→ **Excerpt**
┌────────

Well done. The roadster doesn't look too bad but not impressed by the Coupe. What's with the vertical slots?


----------



## Templar

moro anis said:


> Well done. The roadster doesn't look too bad but not impressed by the Coupe. What's with the vertical slots?


Fake brake air ducts maybe....

I think those wheels are also available now as an option too :roll:


----------



## gogs

I have those wheels fitted to my TT, RS6 alloys in 19"

Sent from my iPhone using the interweb


----------



## moro anis

The more I look at the Coupe, the more I dislike it and wonder if it's just another ploy?
Naff ducting,
No front spoiler,
No splitter,
Available wheels

Lets hope that's not it. As I said, The Magnificent Seven is much more interesting.


----------



## moro anis

I suppose the only pluses are the TTS parts - mirrors, four exhausts, roll over bars and rear diffuser.


----------



## Smoothie

Templar said:


> Back on topic, I've found another couple of images. Might be the closest look of the new mk3 yet...
> 
> http://image.automobilemag.com/f/featur ... gether.jpg


I think theres more Photoshop there than Mk3TT. Looking at those renders and comparing it to the video the doors on the car in the video are flat and not sculptured like on the above render. And the rear of the car on the video looks more like a Mk1 TT with the exhausts being more central and flush with the body work.

I'm guessing I know - some of those panels might be disguise. But looking at those headlights they do look similar to the R8 and that Quattro concept. I hope it doesn't become the Audi 'look' across the range - it would make the TT blend in rather than have its own style and character.


----------



## Templar

Yep...we'll just have to wait and see at the launch in March.


----------



## ZephyR2

Its just a Photoshop creation from someone's imagination. Nothing in the picture stacks up.


----------



## lude219

I hope audi doesn't incorporate those awful vertical front ducts. Functional or not, esthetically it doesn't belong.


----------



## moro anis

They's also play havoc with the aerodynamics when going flat into a corner :lol:


----------



## Outlaw

From what I can see in the test track photos the MK3 looks very good. As some others have said it looks like a R8 from the front, MK2 from the side, and a combination of MK1 and MK2 from the back. All blended together very well. Now if Audi would release the car with a VR6 engine option it would be perfect!

└────────

→ **To-do list**
1: From the forum thread, write out the text between "I suppose the" and "new mk3 yet...", inclusive.
2: In the forum thread, what wheels does gogs say are fitted to the TT?
The listing that follows comes from a separate source.

→ **Data shown**
┌────────

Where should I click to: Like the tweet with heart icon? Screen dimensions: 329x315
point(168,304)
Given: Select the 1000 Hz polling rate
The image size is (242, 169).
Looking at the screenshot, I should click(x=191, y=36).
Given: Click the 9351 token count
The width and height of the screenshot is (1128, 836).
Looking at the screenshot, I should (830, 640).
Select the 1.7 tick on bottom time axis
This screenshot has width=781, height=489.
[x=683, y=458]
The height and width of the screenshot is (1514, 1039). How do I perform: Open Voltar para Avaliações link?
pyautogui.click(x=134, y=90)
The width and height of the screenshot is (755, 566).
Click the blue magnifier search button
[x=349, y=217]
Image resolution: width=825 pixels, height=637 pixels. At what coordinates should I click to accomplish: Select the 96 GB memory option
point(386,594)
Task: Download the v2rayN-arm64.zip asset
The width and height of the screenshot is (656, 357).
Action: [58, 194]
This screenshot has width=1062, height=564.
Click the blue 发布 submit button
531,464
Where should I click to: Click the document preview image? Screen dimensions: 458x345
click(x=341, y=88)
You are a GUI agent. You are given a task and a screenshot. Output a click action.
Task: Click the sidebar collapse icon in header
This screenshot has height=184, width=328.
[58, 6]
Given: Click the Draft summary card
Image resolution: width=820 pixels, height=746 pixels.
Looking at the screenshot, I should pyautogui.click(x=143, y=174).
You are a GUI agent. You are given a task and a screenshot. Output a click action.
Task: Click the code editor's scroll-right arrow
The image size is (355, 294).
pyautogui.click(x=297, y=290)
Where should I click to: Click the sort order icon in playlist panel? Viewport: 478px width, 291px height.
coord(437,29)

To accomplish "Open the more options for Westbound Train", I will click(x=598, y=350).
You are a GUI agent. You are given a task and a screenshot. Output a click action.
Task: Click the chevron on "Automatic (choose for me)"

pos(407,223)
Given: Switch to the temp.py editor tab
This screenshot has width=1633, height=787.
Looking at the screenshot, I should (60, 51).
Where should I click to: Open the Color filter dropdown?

└────────

→ **Solutions to the problems**
1:
I suppose the only pluses are the TTS parts - mirrors, four exhausts, roll over bars and rear diffuser.


----------



## Smoothie

Templar said:


> Back on topic, I've found another couple of images. Might be the closest look of the new mk3 yet...

2: RS6 alloys in 19 inches.